A série "Round 6", da Netflix, fez muito sucesso no mundo todo. Mas, como essa newsletter trata de tecnologia e ciência, e não de entretenimento, vamos falar como essa febre sul-coreana suscitou uma ampla discussão sobre neutralidade da rede. Aliás, quem trouxe a questão à tona foi o colunista Carlos Affonso de Souza, de Tilt. Para quem não sabe, a tal neutralidade da rede determina que os responsáveis pela comunicação não devem tratar diferentemente um pacote de dados por conta da sua origem, destino ou tipo. Essa regra é lei no Brasil, já que a neutralidade da rede está prevista no Marco Civil da Internet, com algumas exceções. Na Coreia do Sul, país que produziu "Round 6", a questão da neutralidade da rede virou uma guerra que envolve os poderes legislativo e judiciário, além de grandes provedores de acesso nacionais e provedores de conteúdo estrangeiros, como a Netflix. Em jogo estão também o conceito de soberania digital e visões diferentes sobre desenvolvimento econômico. 

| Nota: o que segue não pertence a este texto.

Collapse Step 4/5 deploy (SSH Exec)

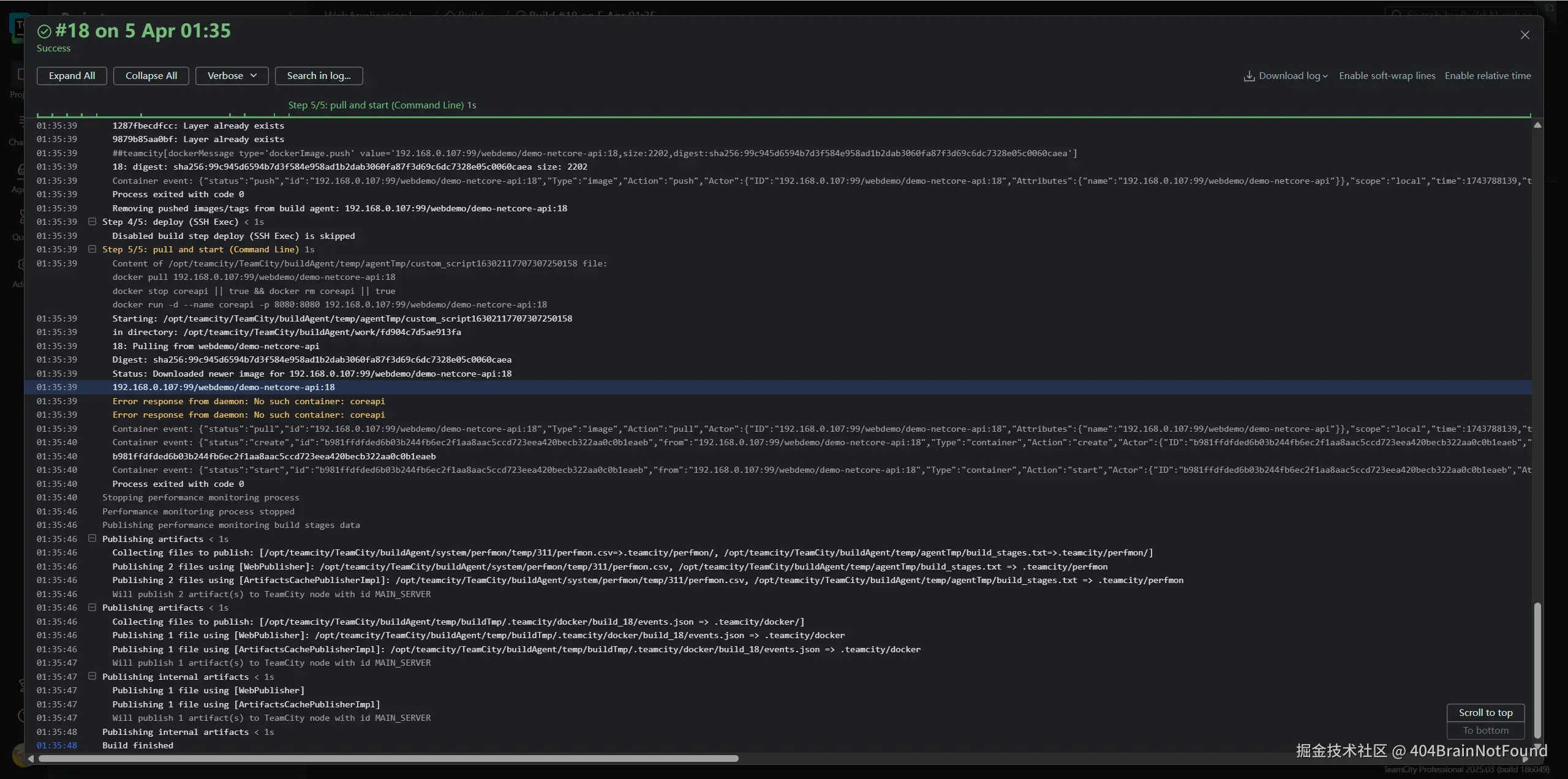tap(92, 222)
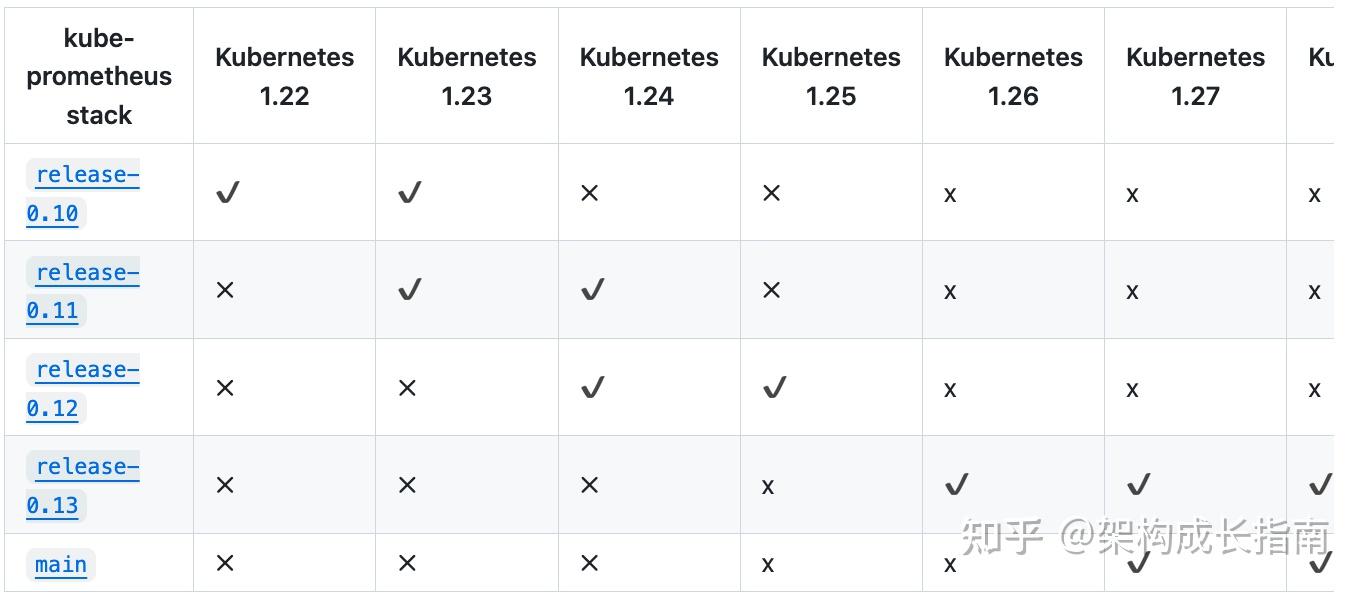Click release-0.10 checkmark under Kubernetes 1.23
The width and height of the screenshot is (1364, 592).
pos(410,193)
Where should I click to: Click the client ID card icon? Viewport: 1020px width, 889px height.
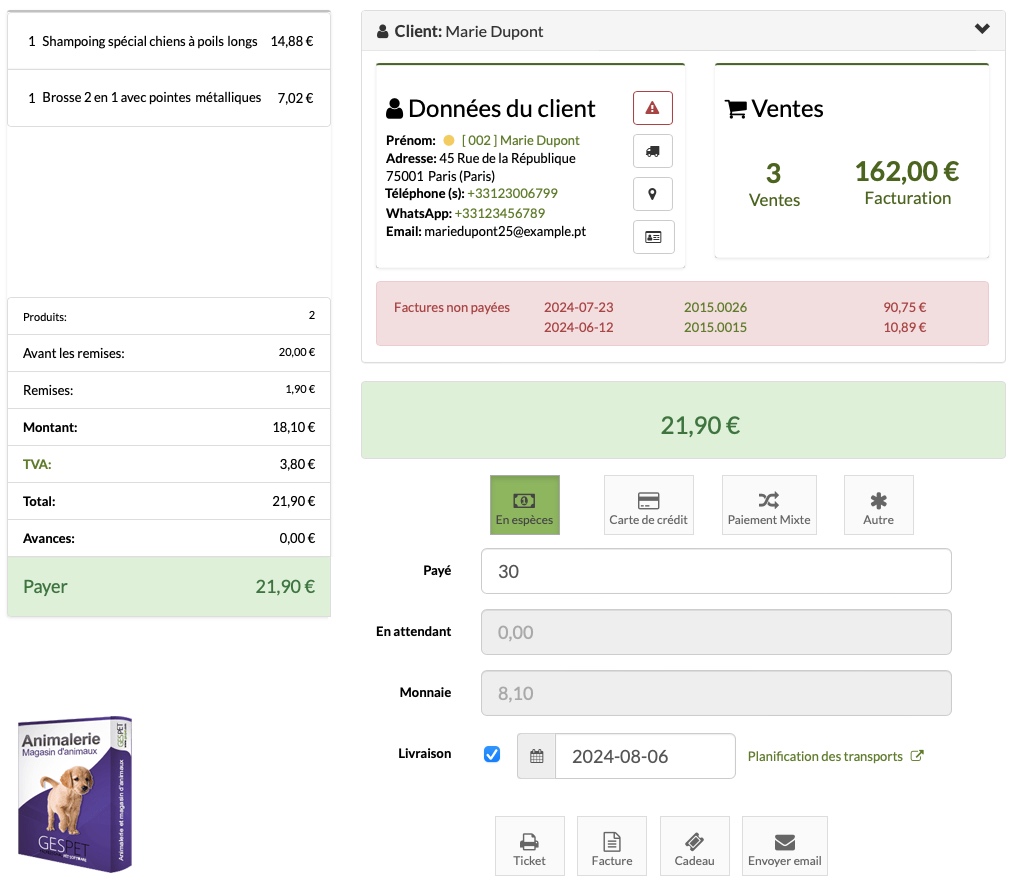(653, 237)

"Round 6" fez tanto sucesso que milhões de pessoas acessaram o Netflix para maratonar a série. É bom lembrar que a plataforma é online. Os provedores de acesso à internet sul-coreanos é que tiveram de se virar nos trinta para garantir que todos os seus internautas possam assistir a série em alta qualidade. E que isso custa caro. Os provedores dizem que as plataformas de streaming têm que pagar a conta. Mas, a Netflix, por exemplo joga a responsabilidade de volta ao colo das empresas que fornecem o acesso. É bom lembrar que a Coreia do Sul é um país que se desenvolveu economicamente com a ascensão de grandes conglomerados empresariais, chamados de chaebols, que são geralmente controlados por uma família. Esses grupos exercem uma grande pressão no governo. Em 2020, o congresso sul-coreano chegou a aprovar uma lei que dava direito aos provedores de acesso de cobrar uma "taxa por serviços de rede" de empresas fornecedoras de conteúdo com mais de um milhão de usuários no país. Essa relação entre provedores de acesso locais e companhias estrangeiras já foi testada no Judiciário sul-coreano. Em julho de 2019 uma Corte de Seul decidiu que, dado o aumento de volume de acessos à Netflix, a plataforma de streaming devia efetuar um pagamento extra ao provedor SK Broadband. A empresa norte-americana recorreu da decisão. Agora, com o sucesso de "Round 6", uma nova ação foi proposta para obrigar a Netflix a pagar pelo aumento de tráfego gerado. Em sua defesa, a companhia argumentou que está dedicada a produzir conteúdo audiovisual na Coreia do Sul e que suas séries, além de exportar a cultura sul-coreana para o mundo, geram empregos na região. De modo geral, o argumento contrário ao pagamento da taxa por serviços de rede na Coreia do Sul passa pela noção de que isso poderia levar os provedores de acesso a receber em dobro pela mesma atividade. A Netflix passou a investir em uma solução de hardware chamada Open Connect Appliances, que ajuda essas empresas a rotearem o tráfego de rede de forma mais barata e rápida.

A Coreia do Sul virou por tudo isso um capítulo importante na discussão global sobre neutralidade da rede. Por lá, com a nova regulação, nem todos os pacotes de dados que circulam na rede recebem, em regra, o mesmo tratamento. Se a moda pega, sabe-se lá quais taxas extras podem começar a aparecer para que provedores possam levar seus clientes até os sites que eles queiram visitar. Vamos ficar de olho.